### Tasks to complete
**1)** Decide whether each statement below agrees with the article on entrenching legislation. For each, answer yes or no and quote the words of the article that settle it.
(a) Changing an entrenched electoral provision needs either at least 75% of all MPs or a majority of voters at a referendum.
(b) The electoral provisions were entrenched in 1966.
(c) Future MPs will need 60% support in parliament to ease the way toward privatising the new water bodies.
**2)** Using the article on entrenching legislation, answer these questions:
(a) MPs from which two parties joined to add the new provision to the three waters bill?
(b) How many MPs do Labour, the Greens and Te Pāti Māori have combined?
(c) For how many years has the electoral entrenchment provision been abided by?
**3)** Continue the article on entrenching legislation, picking up after its final paragraph.

PoliticsNovember 27, 2022

What happens when MPs ‘entrench’ legislation, and why does it matter?

(Image: Archi Banal)
(Image: Archi Banal)

A newly added provision to the three waters bill is a potentially momentous change to how law is made, explains Andrew Geddis.

On Wednesday night last week, something very unusual happened while parliament was busy making law. MPs from the Green and Labour parties banded together to make it much more difficult for a part of the government’s controversial “three waters” policy to ever be changed, or even removed altogether. Should future MPs want to smooth the way towards privatising the government’s new bodies for managing our water resources, they’ll have to get 60% support in parliament to do so.

That is unusual because, in the normal course of things, today’s MPs undertake their law-making job knowing that tomorrow’s MPs are free to come along and undo whatever they decide. That’s a key part of our constitutional set up. We make our parliament “supreme” in the sense that a bare majority of its MPs can enact any law they want on any subject they want. However, we temper that power somewhat by saying that a future bare majority of MPs, perhaps elected by future voters, can revisit any of those laws and change them to reflect what they now think best.

This approach is rooted in ongoing democratic accountability. Electing MPs entrusts them with overall law-making power, which we then evaluate at subsequent election. If we disapprove of how that power has been used, we can pick another lot of MPs, who can use their law-making powers to fix things up. Should the majority viewpoint change, then the law can easily change along with it. Parliament’s law-making power is vast, but it is always contingent.

The debating chamber at parliament. Photo: Parliament.nz

Now, the keen eyed will have spotted the “normal course of things” wriggle room in the above account. For there is one part of the laws of Aotearoa New Zealand where this simple – even simplistic – account does not apply.

Back in 1956, MPs banded together and agreed to “entrench” a handful of legislative provisions that govern how our elections are to work. Things like the voting age, the length of the parliamentary term, the method of voting, and how electorates are drawn up all need more than a bare majority of MPs to change. Instead, altering these provisions requires either a super majority of at least 75% of all MPs (90 or more in our current 120-member parliament), or support from a majority of voters at a referendum.

Tim Shiels and I have discussed at some length how and why this happened. For those lacking the appetite for a 10,000-word academic article, basically it was a political deal to stop MPs from any party being tempted to game these electoral rules in ways that might help them stay in power. Because, if our system of parliamentary supremacy over the law depends on MPs being freely and fairly elected by the voters, you want to make sure that our elections are free and the rules under which they get elected are fair!

This particular entrenchment provision has been scrupulously abided by in the subsequent 66 years. The current debate over the voting age in the wake of the Supreme Court’s declaration of inconsistency reflects this fact. With National and Act publicly against any amendment, it is universally accepted that this law simply cannot change (for now, anyway). Even if all the 76 MPs from Labour, the Greens and Te Pāti Māori combined to support lowering the voting age for parliamentary elections, that still falls short of the required 90 MP threshold.

Indeed, our Supreme Court has hinted that the entrenchment provision imposes a formal legal constraint on parliament’s law-making powers. Should a bare parliamentary majority ever try to change one of the entrenched provisions, the courts very likely would refuse to recognise that purported amendment as being “law”.

### Recorded data
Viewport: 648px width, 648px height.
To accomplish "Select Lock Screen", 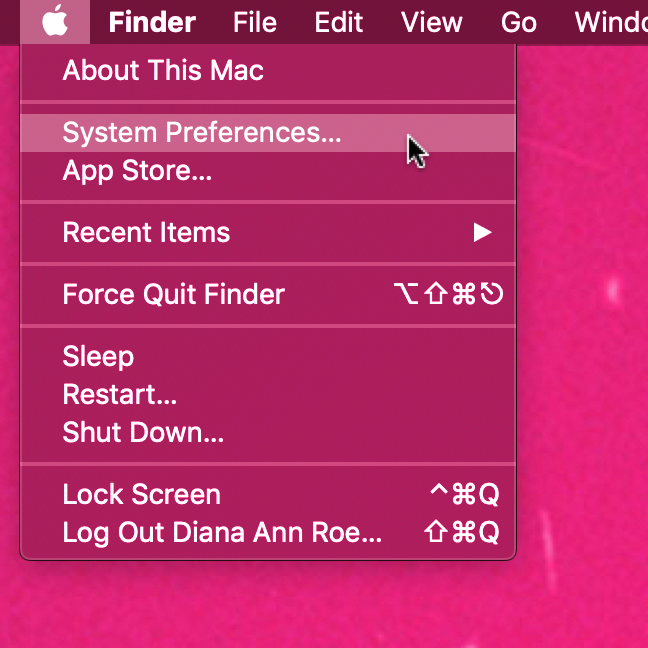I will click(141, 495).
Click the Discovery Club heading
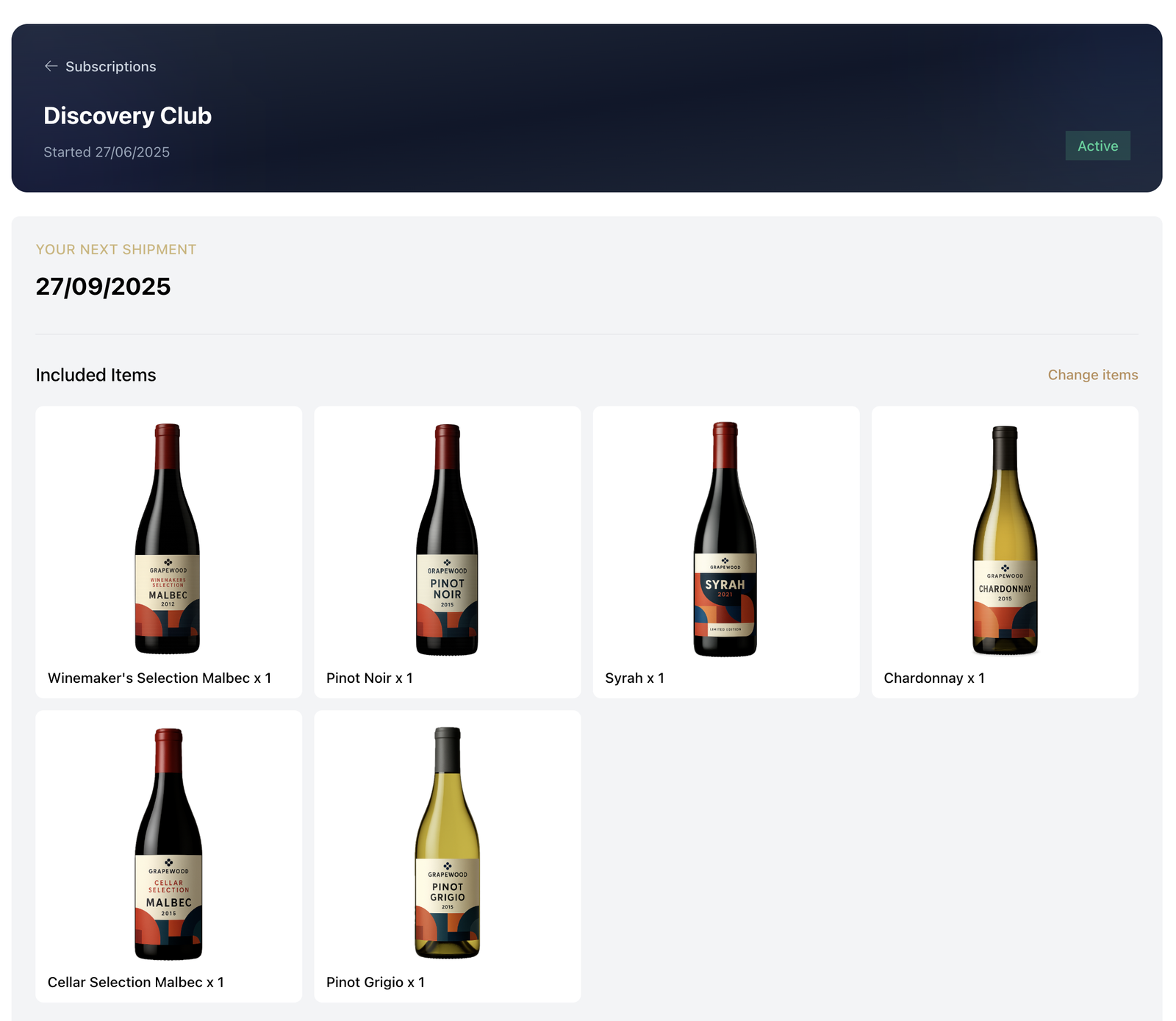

### Results of the tasks
**1)**
(a) Yes: "altering these provisions requires either a super majority of at least 75% of all MPs (90 or more in our current 120-member parliament), or support from a majority of voters at a referendum."
(b) No: "Back in 1956, MPs banded together and agreed to “entrench” a handful of legislative provisions that govern how our elections are to work."
(c) Yes: "Should future MPs want to smooth the way towards privatising the government’s new bodies for managing our water resources, they’ll have to get 60% support in parliament to do so."

**2)**
(a) The Green and Labour parties.
(b) 76.
(c) 66 years.

**3)**
Green Party MP Eugenie Sage, who proposed the amendment (Photo: Radio NZ – Phil Smith)

Which brings us back to last Wednesday night’s parliamentary events. During the committee stage debate over one of the bills to put in place the government’s three waters reforms, Green MP Eugenie Sage proposed (and the house then adopted) an amendment to entrench the protections against privatising any of the newly created “water services entities”. Basically, the support of 60% of MPs (or a majority vote at a referendum) will now be needed before any future parliament could change the law to remove or dilute these protections.

Why does this matter? Well, first note the 60% threshold for future change. That number doesn’t reflect a principled decision on the appropriate level of parliamentary support for change. It just happens to be the current number of MPs from the Green and Labour Parties who were prepared to support Sage’s amendment. Because, parliament’s rules say that an entrenchment provision in a bill must be supported by at least the same number of MPs as it requires for future amendments. Had 70% of MPs supported including the entrenchment provision, the threshold would have been set at this level.

Second, and perhaps more important, note what this entrenchment protection applies to. Certainly, future ownership of water matters. Whether it lies in public or private hands is a really important question of policy. However, it is still just a question of policy.

It’s different from the provisions entrenched in the Electoral Act, which go to core matters regarding the fairness of the process that chooses who governs the country. We can’t really trust a bare majority of MPs, elected as they are and so eager to win and keep political power, to make rules here. Or, at least, there will always be the suspicion that any rules they make will reflect that bare majority’s personal, partisan interests instead of their best considered view of the right thing to do.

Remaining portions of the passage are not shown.